De l’information fouillée et vérifiée

“Boîte Noire”, la troisième pépite littéraire de l’écrivain Mavi Diabankana

L’écrivain Congolais Emmanuel Mavi Touzolana Diabankana vient de signer, en ce mois de septembre, aux Éditions Kemet de Brazzaville, sa troisième œuvre littéraire : Boîte noire ou logis des fresques satiriques. Ceci intervient à l’aube de la rentrée littéraire Congolaise, incessamment prevue.

Après la publication des essais “Etudes et optimisme : une combinaison rassurante” et “Refaire l’image, le tremplin de la génération étendard” où “il propose une passerelle à emprunter pour restaurer l’image de l’Afrique en général et du Congo, en particulier”, c’est dans un autre genre littéraire : la nouvelle, qu’il décide d’émouvoir son lectorat.

Abordant avec un traitement qui touche le souffle, l’auteur de cette œuvre tente de créer avec un sourire lucide et sage, senti dans ses textes, une sorte de proximité tout en observant les sottises de sa société sans s’en affecter. Tout cela comme un spectacle de la complexité de l’homme.

“Vous savez, de nos jours, la lecture des sociétés africaines est biaisée. Certains auteurs ont même du mal à puiser la source des maux. Or, moi, je voudrais, par mes écrits, dire l’Afrique d’aujourd’hui” a déclaré Mavi Diabankana sur une correspondance parvenue à notre rédaction.

Panafricaniste par conviction et étudiant en Physique à la Faculté des Sciences Techniques de l’Université Marien Ngouabi, ce jeune écrivain Congolais présente un talent, capable de participer à la construction de l’édifice littéraire de cette nouvelle vague d’écrivains desalienés d’Afrique et des Caraïbes.
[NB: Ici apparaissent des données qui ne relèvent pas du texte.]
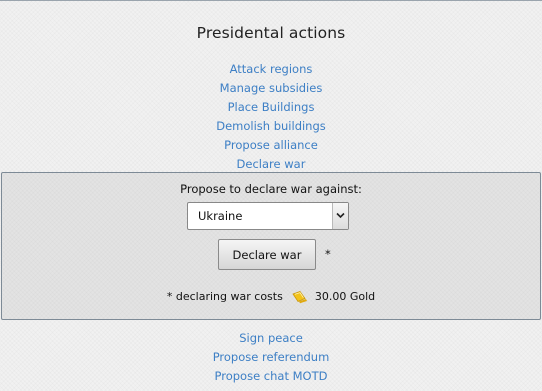  Describe the element at coordinates (271, 126) in the screenshot. I see `demolish-buildings-link: Demolish buildings` at that location.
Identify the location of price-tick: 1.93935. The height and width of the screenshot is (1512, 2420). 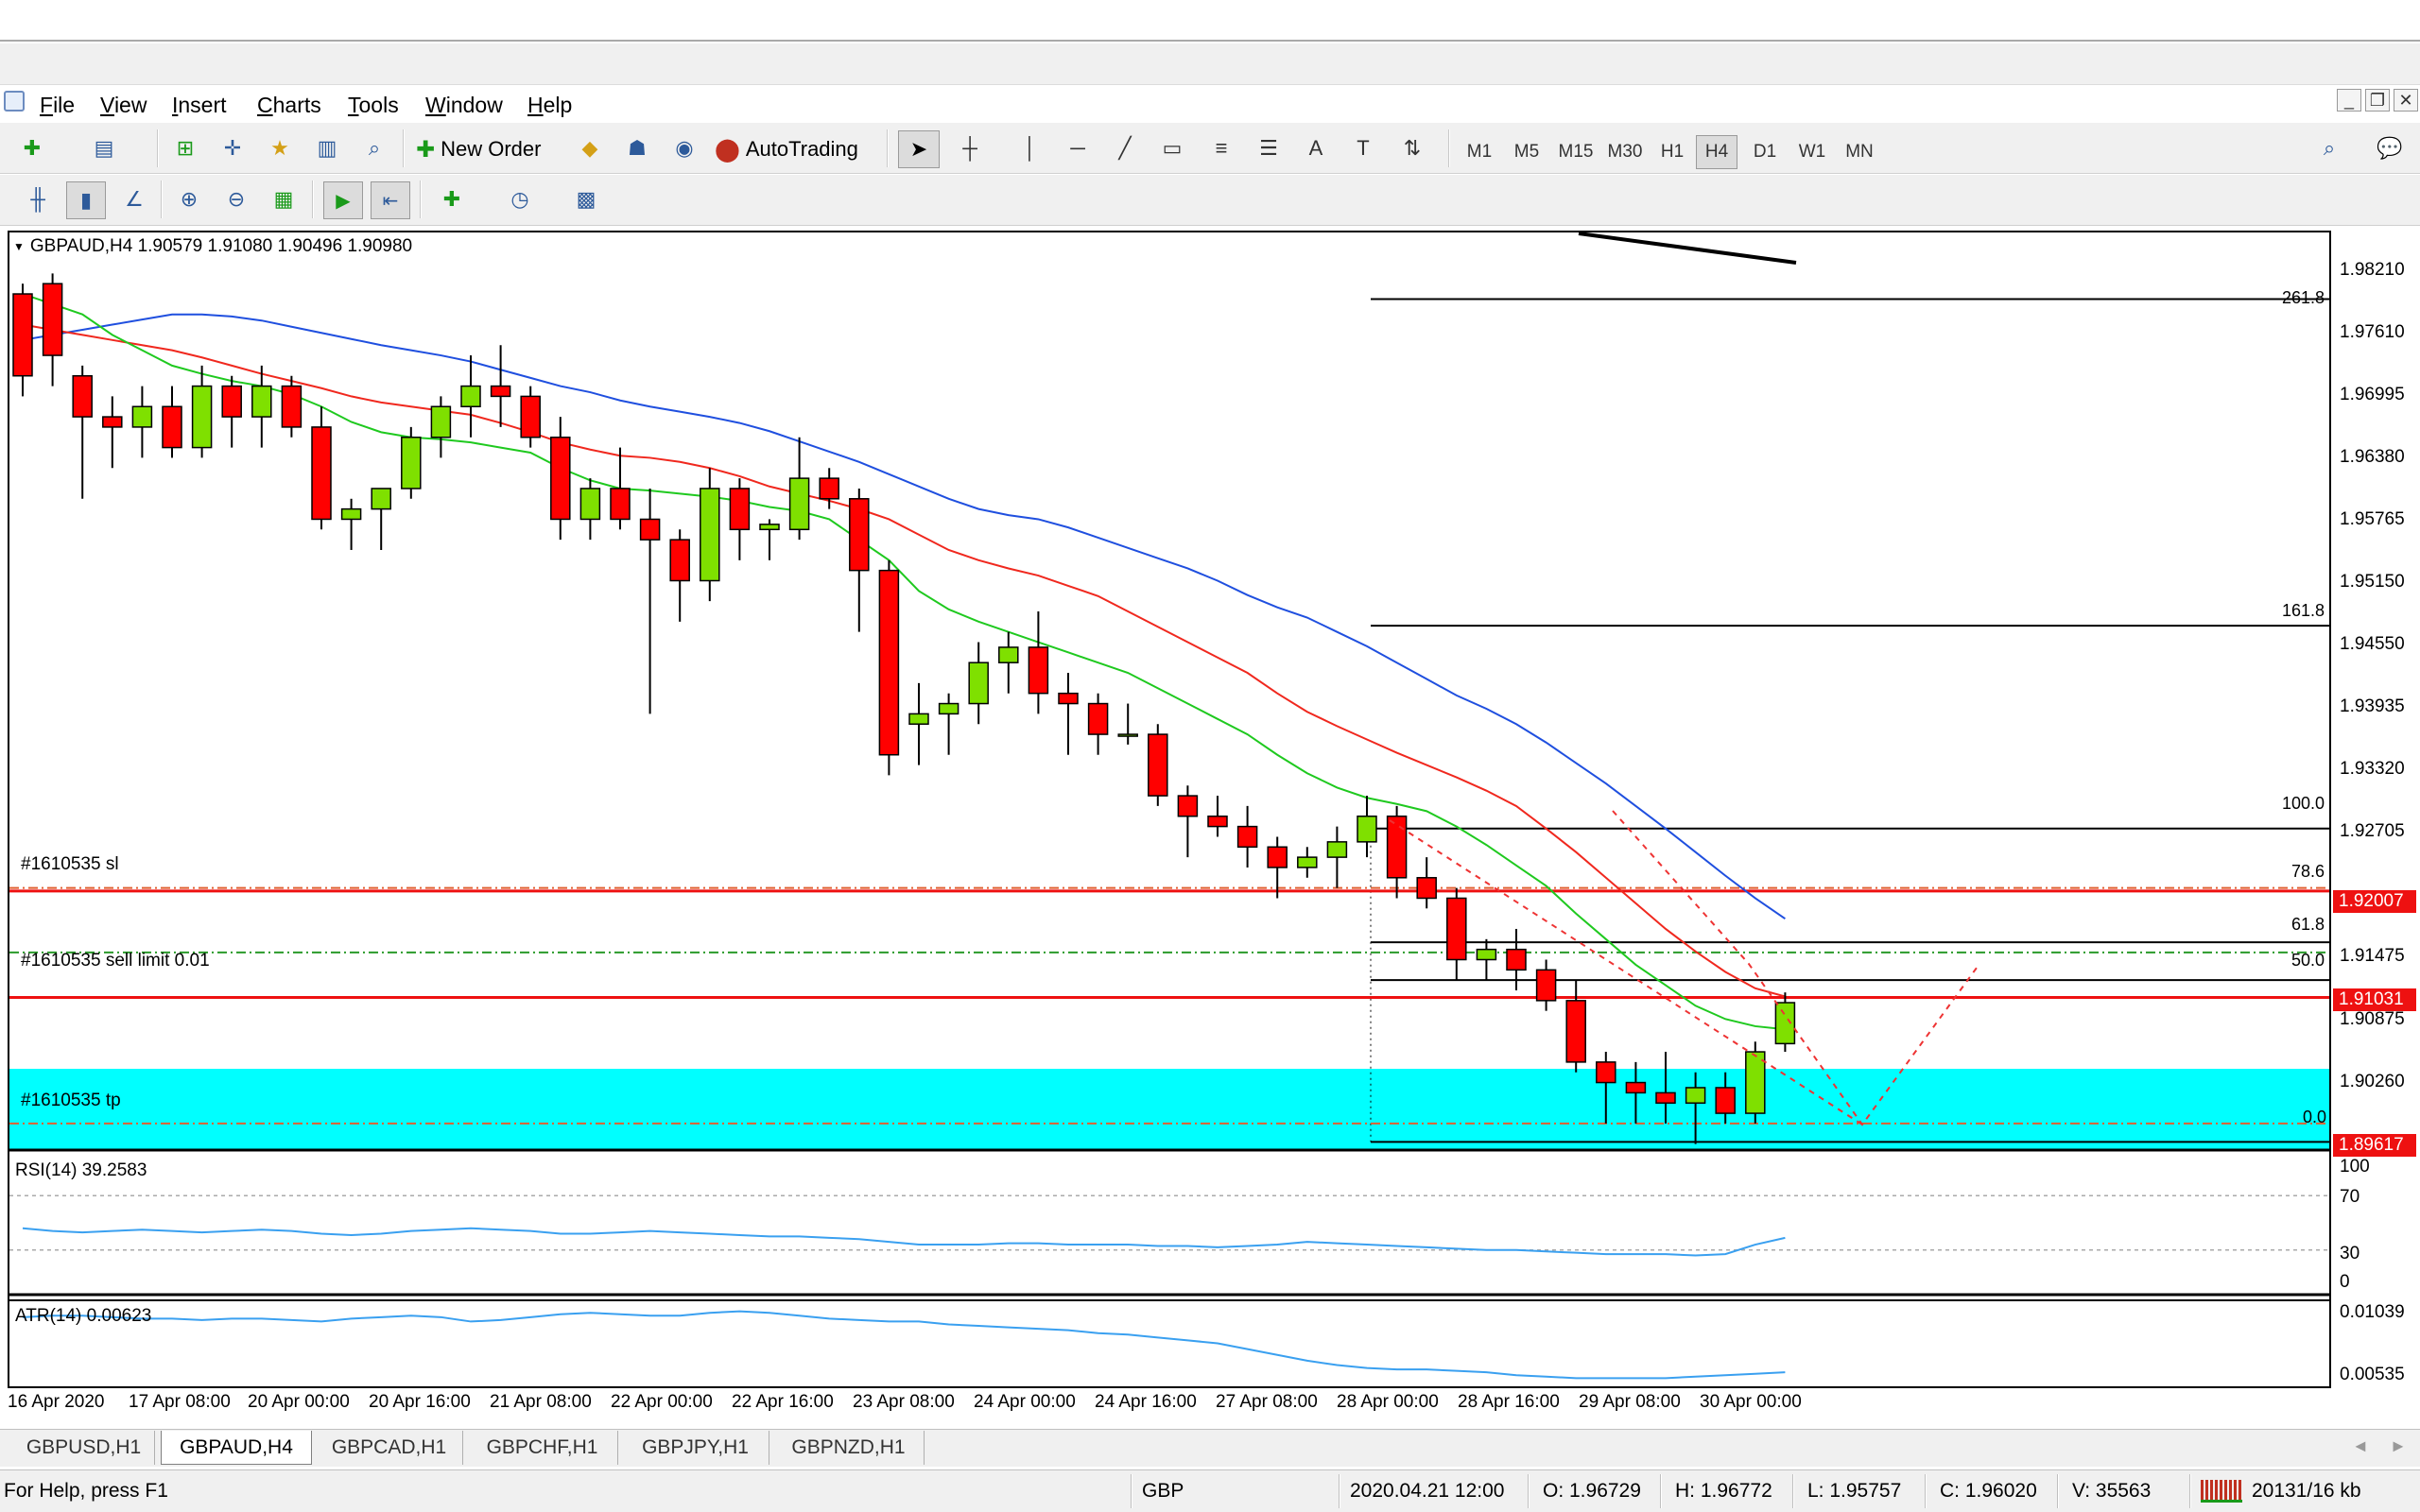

Cette œuvre : Boîte Noire, encrée de la matière africaine, a été préfacée par l’écrivaine française Annabelle Roussel, diplômée en lettres modernes de l’Université de Bourgogne et spécialiste de la littérature post-coloniale. Estimant que cette «écriture, ici, tente de peindre les incohérences qui règnent dans une société africaine où la civilisation première et la société moderne cohabitent en dépit de leurs évidentes incompatibilités», Roussel rend au style littéraire de Mavi Diabankana toute son âme.

C’est dans cet angle qu’on peut remarquer dans ces textes la peinture sociale faite par Mavi Diabankana qui revèle d’une justesse presque cruelle. D’où le titre satirique de cette pepite qui brosse avec la force des choses et l’inertie apparente, dans l’un des textes présents, “la lente mixification des civilisations qui s’opère sur le continent africain depuis des siècles.”

Il est à préciser que dans ce receuil de nouvelles, comme sur le fleuve de la narration, les textes de Mavi Diabankana charrient les lancinantes préoccupations telles le rapport de l’homme au divin qui fonde toute croyance; les déboires universitaires ; la mutilation des intelligences africaines et la fragilisation des espérances endogènes des jeunes ; le travestisme mental et moral. Le tout vient se jeter dans l’immense torrent de réflexion dans lequel l’auteur fait baigner le lecteur.